Answered by: Missy Kitty
Oct. 15, 2013 11:20 am
I use sugar if my tomatoes are too acidic.
 
Answered by: Keni
Oct. 15, 2013 11:21 am
I always add a pinch of baking soda to tomato dishes...soup and sauce... I don't use sugar. Shredded or grated carrots is a great way to cut the acid with their natural sugars and add extra nutrients.
 
Answered by: sassyoldlady
Oct. 15, 2013 11:25 am
I always add a little sugar, but was just reading, it really doesn't affect the acidity. Teaspoon of baking soda for every 20 tomatoes will do it. Skim the foam it creates. you can also just cook the sauce at least 30 minutes, it will eventually cook the acidity out. That's why you cook spaghetti sauce for 3 or 4 hours when making from scratch.
Comments:
Missy Kitty
Oct. 15, 2013 11:35 am
Yeah sassy I just made emeril's meatballs and red gravy and the cooking time is 4.5 hours. Never have a problem with acidity in that recipe.
 
Answered by: Don
Oct. 15, 2013 11:26 am
Hi acid -minimal -- what acid?? .cheers. Salsa Boloñesa 300g Minced Beef 45g/1½ oz Pancetta (or Unsmoked Streaky Bacon) - chopped 2tbsp Extra Virgin Olive Oil 1 clove Garlic - finely chopped 2tbsp Onion - finely chopped 2tbsp Carrot - finely chopped 2tbsp Celery - finely chopped Dried Spice mix 1½ tsp Basil, 1½ tsp Oregano, ¼ tsp Coriander and few twists of the Pepper Mill. 1 x 170g tin Tomato Puree 2 x 400g/14oz tins Italian Plum Tomatoes - chopped 250ml White Wine 400g Tagliatelle Pasta (or Spaghetti) To Serve: Parmesan Cheese - Grated for spreading over the pasta and sauce.

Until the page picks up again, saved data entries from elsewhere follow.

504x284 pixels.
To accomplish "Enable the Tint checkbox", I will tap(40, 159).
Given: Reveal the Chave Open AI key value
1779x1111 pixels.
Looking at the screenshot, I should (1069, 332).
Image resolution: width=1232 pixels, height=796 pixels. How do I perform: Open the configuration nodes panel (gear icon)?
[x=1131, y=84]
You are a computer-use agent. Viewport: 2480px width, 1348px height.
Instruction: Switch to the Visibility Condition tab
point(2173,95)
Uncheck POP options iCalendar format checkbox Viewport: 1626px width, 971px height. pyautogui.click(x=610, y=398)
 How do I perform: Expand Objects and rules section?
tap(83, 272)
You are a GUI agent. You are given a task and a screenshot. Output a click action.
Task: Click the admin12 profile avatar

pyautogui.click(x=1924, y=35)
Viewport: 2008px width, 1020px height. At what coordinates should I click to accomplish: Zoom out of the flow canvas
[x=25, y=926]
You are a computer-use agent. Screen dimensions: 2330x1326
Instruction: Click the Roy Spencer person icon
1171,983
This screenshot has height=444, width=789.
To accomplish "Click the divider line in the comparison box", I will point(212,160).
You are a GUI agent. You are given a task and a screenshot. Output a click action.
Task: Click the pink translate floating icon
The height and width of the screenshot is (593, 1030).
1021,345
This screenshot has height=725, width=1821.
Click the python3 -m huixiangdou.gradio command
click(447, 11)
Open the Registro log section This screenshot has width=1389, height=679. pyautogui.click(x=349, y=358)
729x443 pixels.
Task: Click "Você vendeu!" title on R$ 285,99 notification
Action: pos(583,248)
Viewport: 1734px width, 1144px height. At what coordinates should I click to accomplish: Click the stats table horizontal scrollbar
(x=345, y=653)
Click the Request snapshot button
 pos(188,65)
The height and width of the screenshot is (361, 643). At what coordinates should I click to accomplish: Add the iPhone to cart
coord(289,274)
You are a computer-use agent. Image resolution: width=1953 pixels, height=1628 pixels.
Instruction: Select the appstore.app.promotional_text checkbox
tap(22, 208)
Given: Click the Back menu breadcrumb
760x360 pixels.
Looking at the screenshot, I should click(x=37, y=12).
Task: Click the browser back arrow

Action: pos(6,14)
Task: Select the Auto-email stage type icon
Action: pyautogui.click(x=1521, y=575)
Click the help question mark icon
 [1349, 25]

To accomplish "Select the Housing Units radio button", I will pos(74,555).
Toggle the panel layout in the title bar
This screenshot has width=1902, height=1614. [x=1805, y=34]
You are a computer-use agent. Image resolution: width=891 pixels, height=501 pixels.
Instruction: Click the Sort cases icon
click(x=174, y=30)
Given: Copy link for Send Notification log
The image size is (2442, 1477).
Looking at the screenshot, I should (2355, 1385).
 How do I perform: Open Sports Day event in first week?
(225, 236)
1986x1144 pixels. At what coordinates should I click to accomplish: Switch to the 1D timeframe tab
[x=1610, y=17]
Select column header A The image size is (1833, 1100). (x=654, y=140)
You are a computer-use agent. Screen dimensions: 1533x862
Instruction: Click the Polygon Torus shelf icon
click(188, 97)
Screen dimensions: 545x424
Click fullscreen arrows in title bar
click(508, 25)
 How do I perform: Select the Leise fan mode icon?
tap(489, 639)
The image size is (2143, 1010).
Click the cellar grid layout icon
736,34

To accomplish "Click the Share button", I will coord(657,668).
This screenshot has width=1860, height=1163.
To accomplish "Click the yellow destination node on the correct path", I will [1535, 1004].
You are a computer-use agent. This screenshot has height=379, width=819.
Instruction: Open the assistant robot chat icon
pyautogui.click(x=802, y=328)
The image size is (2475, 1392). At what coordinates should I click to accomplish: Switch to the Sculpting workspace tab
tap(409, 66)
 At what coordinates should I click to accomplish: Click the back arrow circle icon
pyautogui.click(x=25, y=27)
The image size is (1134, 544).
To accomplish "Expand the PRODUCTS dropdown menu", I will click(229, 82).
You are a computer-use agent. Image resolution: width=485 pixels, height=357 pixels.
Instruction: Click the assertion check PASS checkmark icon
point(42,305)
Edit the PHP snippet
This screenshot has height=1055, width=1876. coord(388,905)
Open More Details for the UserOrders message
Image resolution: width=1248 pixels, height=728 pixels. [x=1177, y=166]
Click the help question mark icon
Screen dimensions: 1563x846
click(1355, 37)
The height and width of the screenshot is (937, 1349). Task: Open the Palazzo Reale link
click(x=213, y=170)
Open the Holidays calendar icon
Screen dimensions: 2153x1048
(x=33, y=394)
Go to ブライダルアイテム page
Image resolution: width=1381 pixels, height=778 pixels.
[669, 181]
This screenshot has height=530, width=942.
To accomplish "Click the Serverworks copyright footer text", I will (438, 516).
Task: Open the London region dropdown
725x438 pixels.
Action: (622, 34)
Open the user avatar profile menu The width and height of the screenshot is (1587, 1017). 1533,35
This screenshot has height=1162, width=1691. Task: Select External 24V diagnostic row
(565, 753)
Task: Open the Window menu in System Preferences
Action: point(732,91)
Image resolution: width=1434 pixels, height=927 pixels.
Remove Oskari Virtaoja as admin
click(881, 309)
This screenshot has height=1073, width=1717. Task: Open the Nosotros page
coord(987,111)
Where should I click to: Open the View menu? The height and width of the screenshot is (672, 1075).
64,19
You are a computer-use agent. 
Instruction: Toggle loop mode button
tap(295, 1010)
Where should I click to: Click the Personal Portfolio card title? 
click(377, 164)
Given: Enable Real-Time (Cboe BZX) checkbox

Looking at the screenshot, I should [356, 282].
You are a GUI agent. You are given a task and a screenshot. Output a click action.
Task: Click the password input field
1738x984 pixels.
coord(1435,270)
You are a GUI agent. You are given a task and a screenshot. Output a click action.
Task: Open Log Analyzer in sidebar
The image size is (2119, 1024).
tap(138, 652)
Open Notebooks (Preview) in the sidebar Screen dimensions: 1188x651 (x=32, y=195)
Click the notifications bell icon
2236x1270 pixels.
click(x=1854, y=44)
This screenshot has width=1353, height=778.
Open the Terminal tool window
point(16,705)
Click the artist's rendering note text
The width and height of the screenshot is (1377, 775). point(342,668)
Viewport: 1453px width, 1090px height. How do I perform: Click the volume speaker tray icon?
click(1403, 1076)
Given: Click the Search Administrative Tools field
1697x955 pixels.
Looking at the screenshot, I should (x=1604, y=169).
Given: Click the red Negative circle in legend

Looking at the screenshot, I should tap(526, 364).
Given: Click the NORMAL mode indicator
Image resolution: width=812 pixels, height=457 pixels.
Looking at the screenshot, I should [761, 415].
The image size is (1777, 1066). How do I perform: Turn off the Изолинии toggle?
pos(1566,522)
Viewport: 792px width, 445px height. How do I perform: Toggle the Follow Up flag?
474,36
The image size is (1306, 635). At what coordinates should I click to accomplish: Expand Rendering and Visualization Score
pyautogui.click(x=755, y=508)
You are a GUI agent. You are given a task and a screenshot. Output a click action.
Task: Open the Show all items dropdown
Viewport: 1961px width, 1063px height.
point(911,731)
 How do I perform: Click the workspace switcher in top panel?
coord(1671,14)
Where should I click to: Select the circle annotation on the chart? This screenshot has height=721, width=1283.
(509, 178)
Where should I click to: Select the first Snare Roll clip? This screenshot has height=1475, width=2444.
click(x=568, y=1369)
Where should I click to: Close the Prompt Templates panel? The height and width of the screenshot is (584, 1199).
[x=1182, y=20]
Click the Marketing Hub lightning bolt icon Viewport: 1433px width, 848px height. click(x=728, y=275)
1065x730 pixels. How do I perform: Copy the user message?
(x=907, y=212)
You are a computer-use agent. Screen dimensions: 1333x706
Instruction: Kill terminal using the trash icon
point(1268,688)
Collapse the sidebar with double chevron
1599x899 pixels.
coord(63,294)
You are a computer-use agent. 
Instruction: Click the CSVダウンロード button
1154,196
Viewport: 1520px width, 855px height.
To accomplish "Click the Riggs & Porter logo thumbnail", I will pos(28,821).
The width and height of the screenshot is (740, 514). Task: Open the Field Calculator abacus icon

Heat oil in large pot or frying pan; Add pancetta and fry gently, stirring occasionally, for some 4 minutes or so or until brown but not crisp; Add onions and garlic and fry gently, stirring occasionally for 1 minute; Add carrot and celery and continue cooking, stirring occasionally, for further 3 minutes; Add Spice Mix, stir in well and continue cooking, stirring continuously, for 1 minute Add mince and break down and brown slightly for some 3 minutes or so; Add wine, turn up heat and reduce by half; At first continue stirring to breakdown mince completely so no lumps; When wine reduced, add puree, stir in quickly to avoid burning; Add tomatoes, stir to break down further and bring to boil; Reduce heat and simmer, stirring occasionally, for about 45 minutes to 1 hour or longer if you want a more intense flavour; Serve with pasta of your choice and side dish of parmesan cheese for spreading.
 
Answered by: Annica K Garcia-Alleyne
Oct. 15, 2013 11:36 am
You can use both......it all depends on what you are cooking
 
Answered by: plzeat
Oct. 15, 2013 11:37 am
Thanks everyone. I was just curious. Hubby is first generation Italian. I have the "recipe". I was just wondering what others thought. This German girl was afraid to start the gravy v sauce debate. ;)
Comments:
Keni
Oct. 15, 2013 11:38 am
ha! :) As everyone has said, it's not needed for those all day simmers, but for things that cook less time, there are tricks to help... I use it for my creamy tomato soup because I don't simmer it very long and it's pretty much straight tomatoes and stock! :)
 
Rosebud
Oct. 15, 2013 11:41 am
I never put sugar in mine.
 
plzeat
Oct. 15, 2013 11:46 am
I used the carrot idea when our kids were home. I think it was my heritage that required onions, celery and carrots as the basis for all recipes. Just wondering what others did. Thanks everyone. Don the recipe sounds great- thanks. But I have to use Ma's. It is like having her the kitchen with us.